[Rows]
______

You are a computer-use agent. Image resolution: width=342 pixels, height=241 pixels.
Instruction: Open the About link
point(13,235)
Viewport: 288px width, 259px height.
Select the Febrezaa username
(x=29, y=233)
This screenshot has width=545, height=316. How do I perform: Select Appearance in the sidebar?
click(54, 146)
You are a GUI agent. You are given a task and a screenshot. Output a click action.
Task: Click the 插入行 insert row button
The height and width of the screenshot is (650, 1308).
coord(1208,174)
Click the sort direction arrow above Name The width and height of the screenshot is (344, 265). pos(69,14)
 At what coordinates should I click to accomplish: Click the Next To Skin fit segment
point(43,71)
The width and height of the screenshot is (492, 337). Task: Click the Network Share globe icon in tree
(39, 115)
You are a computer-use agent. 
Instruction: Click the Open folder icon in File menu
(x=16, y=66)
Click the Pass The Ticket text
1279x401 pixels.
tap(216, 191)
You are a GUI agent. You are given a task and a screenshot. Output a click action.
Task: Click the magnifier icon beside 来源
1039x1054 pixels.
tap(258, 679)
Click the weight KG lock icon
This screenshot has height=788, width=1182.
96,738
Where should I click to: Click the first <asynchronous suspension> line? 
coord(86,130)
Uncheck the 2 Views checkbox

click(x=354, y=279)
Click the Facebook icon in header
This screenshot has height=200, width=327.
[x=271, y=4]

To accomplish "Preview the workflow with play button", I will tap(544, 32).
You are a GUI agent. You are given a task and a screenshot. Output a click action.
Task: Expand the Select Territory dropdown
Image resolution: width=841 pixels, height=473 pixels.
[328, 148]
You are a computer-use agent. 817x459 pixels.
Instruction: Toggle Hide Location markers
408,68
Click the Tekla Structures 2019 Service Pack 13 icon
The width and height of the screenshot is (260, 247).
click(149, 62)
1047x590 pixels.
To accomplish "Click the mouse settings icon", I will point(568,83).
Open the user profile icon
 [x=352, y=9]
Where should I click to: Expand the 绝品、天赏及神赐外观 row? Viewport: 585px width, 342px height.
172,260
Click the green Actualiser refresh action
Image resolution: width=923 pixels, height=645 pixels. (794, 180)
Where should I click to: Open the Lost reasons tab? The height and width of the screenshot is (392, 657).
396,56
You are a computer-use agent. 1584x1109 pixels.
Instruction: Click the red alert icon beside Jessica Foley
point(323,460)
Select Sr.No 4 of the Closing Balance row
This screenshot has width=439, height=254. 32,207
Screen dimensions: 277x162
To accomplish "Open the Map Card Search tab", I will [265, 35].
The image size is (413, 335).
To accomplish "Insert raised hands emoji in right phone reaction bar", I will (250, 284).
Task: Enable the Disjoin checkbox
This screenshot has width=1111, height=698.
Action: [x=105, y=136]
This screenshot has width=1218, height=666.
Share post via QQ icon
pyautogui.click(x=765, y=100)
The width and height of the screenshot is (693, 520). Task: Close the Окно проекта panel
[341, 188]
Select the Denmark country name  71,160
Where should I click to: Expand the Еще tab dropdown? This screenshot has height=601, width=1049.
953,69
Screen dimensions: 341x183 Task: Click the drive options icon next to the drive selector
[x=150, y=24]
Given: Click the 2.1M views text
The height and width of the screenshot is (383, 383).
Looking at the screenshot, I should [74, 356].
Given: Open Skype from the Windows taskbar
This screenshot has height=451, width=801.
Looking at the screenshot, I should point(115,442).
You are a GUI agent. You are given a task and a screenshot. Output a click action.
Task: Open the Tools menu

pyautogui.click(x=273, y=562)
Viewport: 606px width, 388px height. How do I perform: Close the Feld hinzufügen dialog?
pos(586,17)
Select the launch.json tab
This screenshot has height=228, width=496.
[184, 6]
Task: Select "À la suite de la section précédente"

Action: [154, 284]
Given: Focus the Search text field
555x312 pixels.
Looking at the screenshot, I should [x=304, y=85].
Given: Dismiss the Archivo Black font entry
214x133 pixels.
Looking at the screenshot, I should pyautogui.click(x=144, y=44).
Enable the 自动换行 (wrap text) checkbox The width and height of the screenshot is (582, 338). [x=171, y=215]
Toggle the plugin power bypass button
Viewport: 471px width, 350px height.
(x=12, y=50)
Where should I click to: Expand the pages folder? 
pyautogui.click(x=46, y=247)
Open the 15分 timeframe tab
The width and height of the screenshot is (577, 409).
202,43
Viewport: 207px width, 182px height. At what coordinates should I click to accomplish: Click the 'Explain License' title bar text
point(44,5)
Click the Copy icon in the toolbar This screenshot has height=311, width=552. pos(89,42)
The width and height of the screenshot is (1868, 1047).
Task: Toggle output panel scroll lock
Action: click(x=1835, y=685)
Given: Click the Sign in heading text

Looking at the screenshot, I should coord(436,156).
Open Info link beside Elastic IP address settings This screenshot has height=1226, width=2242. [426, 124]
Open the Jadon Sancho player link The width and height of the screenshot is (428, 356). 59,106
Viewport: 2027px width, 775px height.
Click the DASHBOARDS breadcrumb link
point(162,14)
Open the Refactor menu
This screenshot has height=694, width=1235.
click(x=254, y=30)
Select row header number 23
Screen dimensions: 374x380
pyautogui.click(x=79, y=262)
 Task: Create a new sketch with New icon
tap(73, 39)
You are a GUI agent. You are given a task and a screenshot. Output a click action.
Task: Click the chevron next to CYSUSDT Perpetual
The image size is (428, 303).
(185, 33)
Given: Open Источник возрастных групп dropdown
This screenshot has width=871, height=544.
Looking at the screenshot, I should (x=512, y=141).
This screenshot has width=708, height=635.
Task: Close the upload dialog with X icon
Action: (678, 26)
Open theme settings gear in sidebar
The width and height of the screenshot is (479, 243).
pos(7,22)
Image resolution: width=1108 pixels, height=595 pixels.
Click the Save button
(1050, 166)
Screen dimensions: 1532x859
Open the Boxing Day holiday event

______

▶ **Work to complete**: Copy the lines of the rows above verbatim, starting at the line containing "The image size is (413, 335)." and ending after the line containing "Looking at the screenshot, I should point(115,442).".

▶ **Result**:
The image size is (413, 335).
To accomplish "Insert raised hands emoji in right phone reaction bar", I will (250, 284).
Task: Enable the Disjoin checkbox
This screenshot has width=1111, height=698.
Action: [x=105, y=136]
This screenshot has width=1218, height=666.
Share post via QQ icon
pyautogui.click(x=765, y=100)
The width and height of the screenshot is (693, 520). Task: Close the Окно проекта panel
[341, 188]
Select the Denmark country name  71,160
Where should I click to: Expand the Еще tab dropdown? This screenshot has height=601, width=1049.
953,69
Screen dimensions: 341x183 Task: Click the drive options icon next to the drive selector
[x=150, y=24]
Given: Click the 2.1M views text
The height and width of the screenshot is (383, 383).
Looking at the screenshot, I should [74, 356].
Given: Open Skype from the Windows taskbar
This screenshot has height=451, width=801.
Looking at the screenshot, I should point(115,442).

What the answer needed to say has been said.